僕の場合であれば、手回しの絞りローラーが付いている洗濯機が2槽式の脱水機付きになり全自動の1槽式に変わって行ったり、白黒のテレビがカラーになり回転状のチャネル切り替えスイッチがボタン式になり取り外し式のタッチボタン/リモコンになったり、(最初から電気冷蔵庫だったが)製氷室がフリーザー付きの2ドアになり乾燥防止機構の野菜室が付いた3ドアになり、そういうことが1960年代から1970年代中頃にかけて起きた。

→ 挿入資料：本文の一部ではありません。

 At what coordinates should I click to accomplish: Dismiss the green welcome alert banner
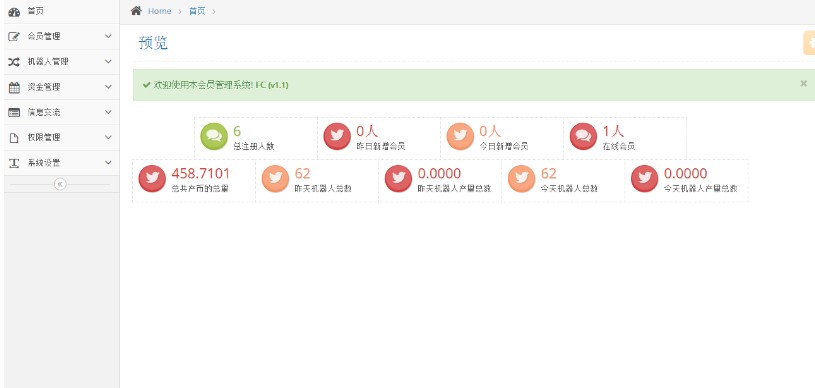point(804,83)
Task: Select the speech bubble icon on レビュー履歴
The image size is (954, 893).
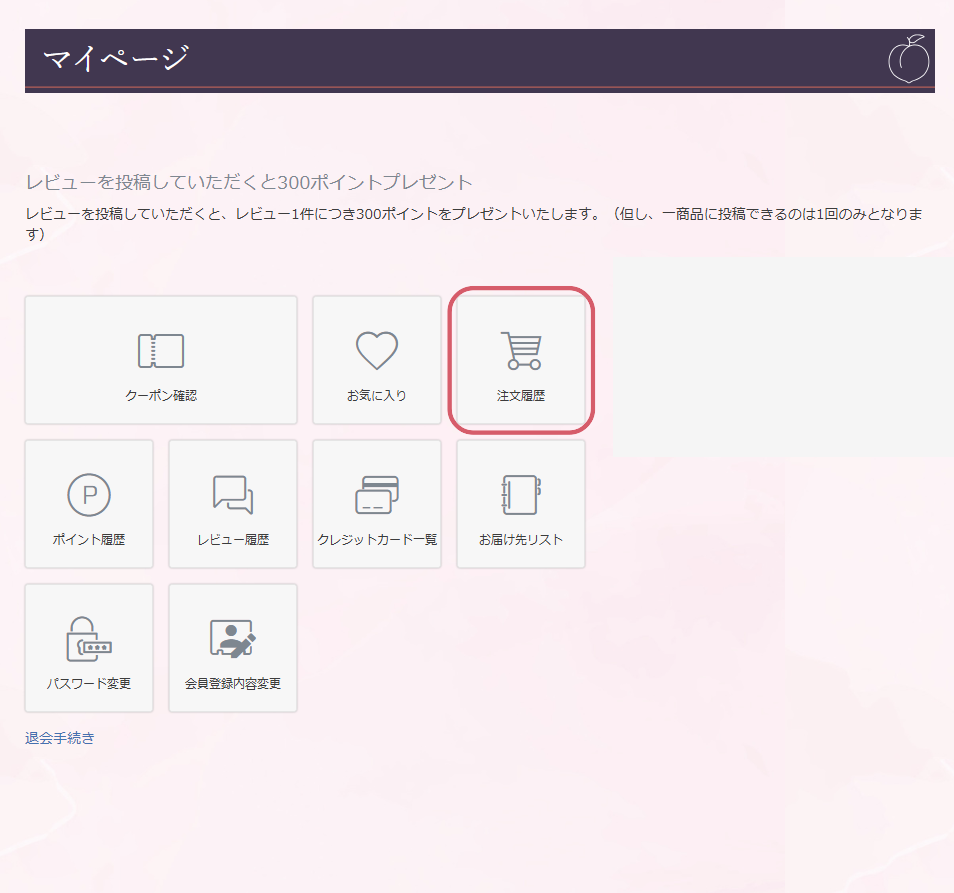Action: [x=232, y=492]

数年たって買い替えれば必ず、新しい未来が製品とともにやって来た。
80年代になるとそういう機能的な進歩の代わりに、バリエーションが増えた。サイズであるとか色であるとか端的にデザイン性であるとかだ。
それでもカラフルな未来と言えなくもなかった。
が、90年代になるとそういうものが完全に止まってしまった。
それでもコンピュータはOSと共に世代が変わる都度新たな未来を表出していなくもなかった。
でもそれも0年代には打ち止めた。
代わりにスマートフォンが出てきたが、単に高速化してカメラの撮影結果がきれいになるだけで、2000年以降で本当に何かそれまでにはない未来が見えたのは、HDを搭載したiPodが出てきて、持っているCDすべてこの小さなデバイスに入るんだよ! と示されたときだけだ。携帯電話のブラウザーとスマホもその瞬間にはそれなりの未来が見えなくもなかったが、小型化したコンピュータと言えばそれまでだ。
とは言うものの、そういう買い替えると何か未来が少しずつ近づく感触を得られる製品(そこがフロンティアなわけだが)が完全になくなったわけでもない。
それが自動車で、7年くらいで買い替えるわけだが、その都度、その前には自分の所有物に付属していることはあり得ないような高価な仕組みや、そもそも存在もしていなかったような機構が、本体と同時にやって来る。
というわけで、自動車だけは消費が単なる交換ではなく、何か未来を手元に引き寄せるための楽しさがまだ残っている。
おそらく70歳過ぎたら免許返納でますます運転人口が減少する現在から、死ぬまで乗れる自動車になるまでこの調子なら進みそうで楽しみだ。